**PROBLEM:** Copy nothing but the lines below, from the one with "Viewport: 640px width, 366px height." through the one with "Image resolution: width=720", exactly as written; no pictures should appear.

**RECORDS PROVIDED:**
════════

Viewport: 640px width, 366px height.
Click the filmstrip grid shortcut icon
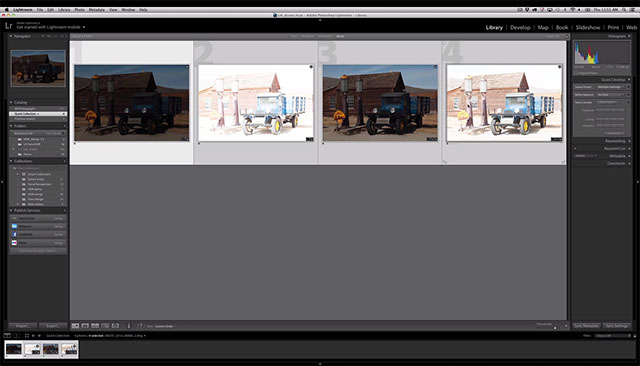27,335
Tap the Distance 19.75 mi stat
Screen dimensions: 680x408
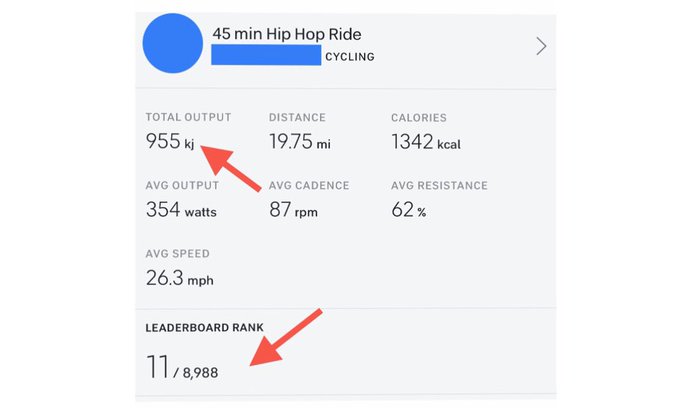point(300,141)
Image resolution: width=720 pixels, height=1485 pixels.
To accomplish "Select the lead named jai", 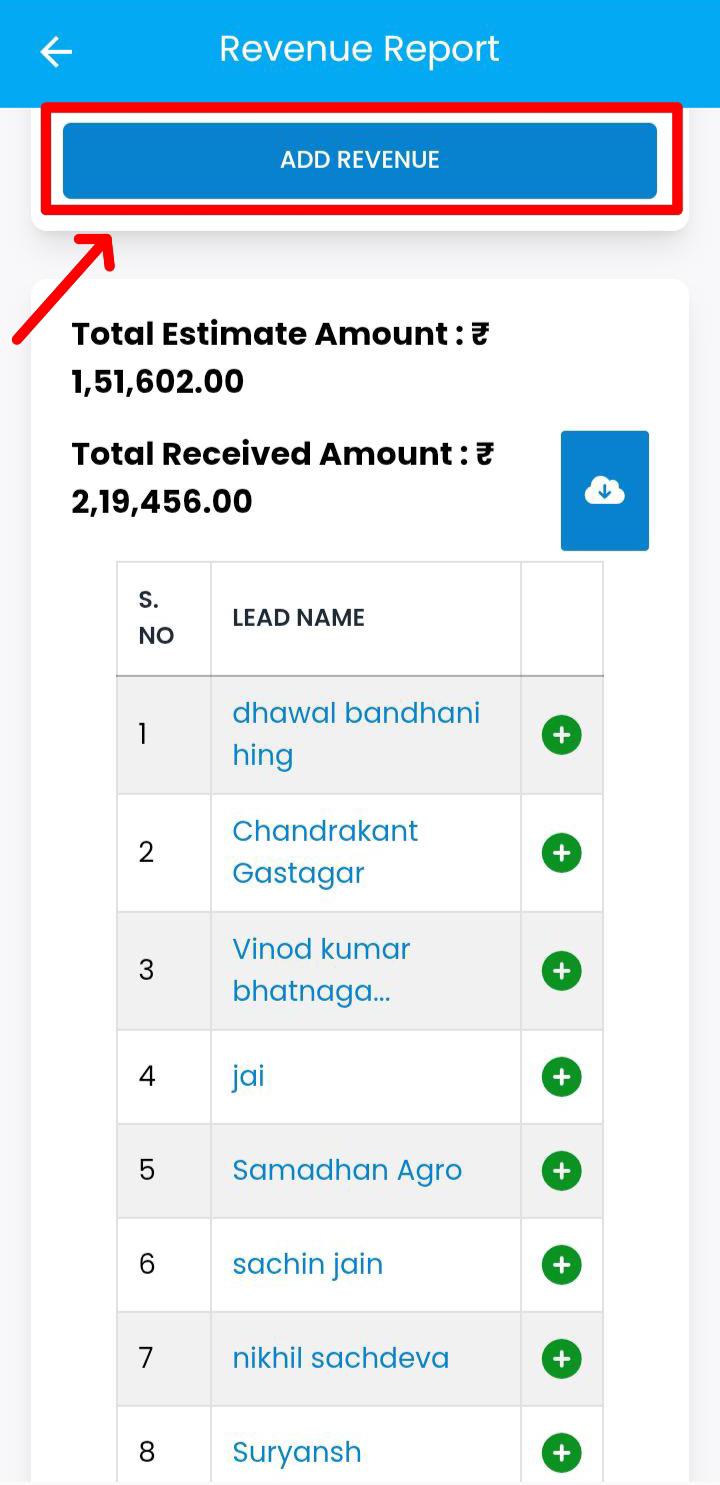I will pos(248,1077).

════════

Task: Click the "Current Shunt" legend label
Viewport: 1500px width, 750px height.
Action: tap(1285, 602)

════════

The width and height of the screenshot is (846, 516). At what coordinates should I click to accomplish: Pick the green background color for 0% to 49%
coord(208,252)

════════

**WRITTEN SOLUTION:**
Viewport: 640px width, 366px height.
Click the filmstrip grid shortcut icon
27,335
Tap the Distance 19.75 mi stat
Screen dimensions: 680x408
point(300,141)
Image resolution: width=720 pixels, height=1485 pixels.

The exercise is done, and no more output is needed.